Your response must be the entire set of entries, reproduced word for word.

(DATASET RECORDS Opens)

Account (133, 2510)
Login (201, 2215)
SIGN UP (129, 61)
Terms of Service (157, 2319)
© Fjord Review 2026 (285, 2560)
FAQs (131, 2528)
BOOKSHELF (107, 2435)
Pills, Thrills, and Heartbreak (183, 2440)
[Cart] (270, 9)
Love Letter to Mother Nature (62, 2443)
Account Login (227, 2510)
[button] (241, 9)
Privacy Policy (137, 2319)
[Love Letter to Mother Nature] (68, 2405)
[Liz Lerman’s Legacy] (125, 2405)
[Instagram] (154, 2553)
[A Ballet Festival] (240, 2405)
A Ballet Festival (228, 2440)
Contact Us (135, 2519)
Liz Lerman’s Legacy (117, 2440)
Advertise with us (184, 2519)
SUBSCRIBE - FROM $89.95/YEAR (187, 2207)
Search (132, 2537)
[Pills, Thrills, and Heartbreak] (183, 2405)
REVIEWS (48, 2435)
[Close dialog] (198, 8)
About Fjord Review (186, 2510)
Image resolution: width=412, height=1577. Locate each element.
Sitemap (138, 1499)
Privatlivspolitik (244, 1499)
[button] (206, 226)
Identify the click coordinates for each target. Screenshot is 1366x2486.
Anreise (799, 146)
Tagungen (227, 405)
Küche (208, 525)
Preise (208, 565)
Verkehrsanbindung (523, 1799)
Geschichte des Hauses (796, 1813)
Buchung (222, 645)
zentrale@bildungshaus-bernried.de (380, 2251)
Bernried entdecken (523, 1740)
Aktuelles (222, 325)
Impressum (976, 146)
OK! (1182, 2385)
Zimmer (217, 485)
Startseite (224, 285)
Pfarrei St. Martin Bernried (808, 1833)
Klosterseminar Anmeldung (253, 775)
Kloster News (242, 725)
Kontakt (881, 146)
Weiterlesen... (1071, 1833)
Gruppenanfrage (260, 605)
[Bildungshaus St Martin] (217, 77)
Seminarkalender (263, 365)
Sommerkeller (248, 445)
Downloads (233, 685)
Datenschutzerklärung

(DATASET RECORDS Closes)

== EXERCISE SOLUTION ==
Account (133, 2510)
Login (201, 2215)
SIGN UP (129, 61)
Terms of Service (157, 2319)
© Fjord Review 2026 (285, 2560)
FAQs (131, 2528)
BOOKSHELF (107, 2435)
Pills, Thrills, and Heartbreak (183, 2440)
[Cart] (270, 9)
Love Letter to Mother Nature (62, 2443)
Account Login (227, 2510)
[button] (241, 9)
Privacy Policy (137, 2319)
[Love Letter to Mother Nature] (68, 2405)
[Liz Lerman’s Legacy] (125, 2405)
[Instagram] (154, 2553)
[A Ballet Festival] (240, 2405)
A Ballet Festival (228, 2440)
Contact Us (135, 2519)
Liz Lerman’s Legacy (117, 2440)
Advertise with us (184, 2519)
SUBSCRIBE - FROM $89.95/YEAR (187, 2207)
Search (132, 2537)
[Pills, Thrills, and Heartbreak] (183, 2405)
REVIEWS (48, 2435)
[Close dialog] (198, 8)
About Fjord Review (186, 2510)
Image resolution: width=412, height=1577. Locate each element.
Sitemap (138, 1499)
Privatlivspolitik (244, 1499)
[button] (206, 226)
Identify the click coordinates for each target. Screenshot is 1366x2486.
Anreise (799, 146)
Tagungen (227, 405)
Küche (208, 525)
Preise (208, 565)
Verkehrsanbindung (523, 1799)
Geschichte des Hauses (796, 1813)
Buchung (222, 645)
zentrale@bildungshaus-bernried.de (380, 2251)
Bernried entdecken (523, 1740)
Aktuelles (222, 325)
Impressum (976, 146)
OK! (1182, 2385)
Zimmer (217, 485)
Startseite (224, 285)
Pfarrei St. Martin Bernried (808, 1833)
Klosterseminar Anmeldung (253, 775)
Kloster News (242, 725)
Kontakt (881, 146)
Weiterlesen... (1071, 1833)
Gruppenanfrage (260, 605)
[Bildungshaus St Martin] (217, 77)
Seminarkalender (263, 365)
Sommerkeller (248, 445)
Downloads (233, 685)
Datenschutzerklärung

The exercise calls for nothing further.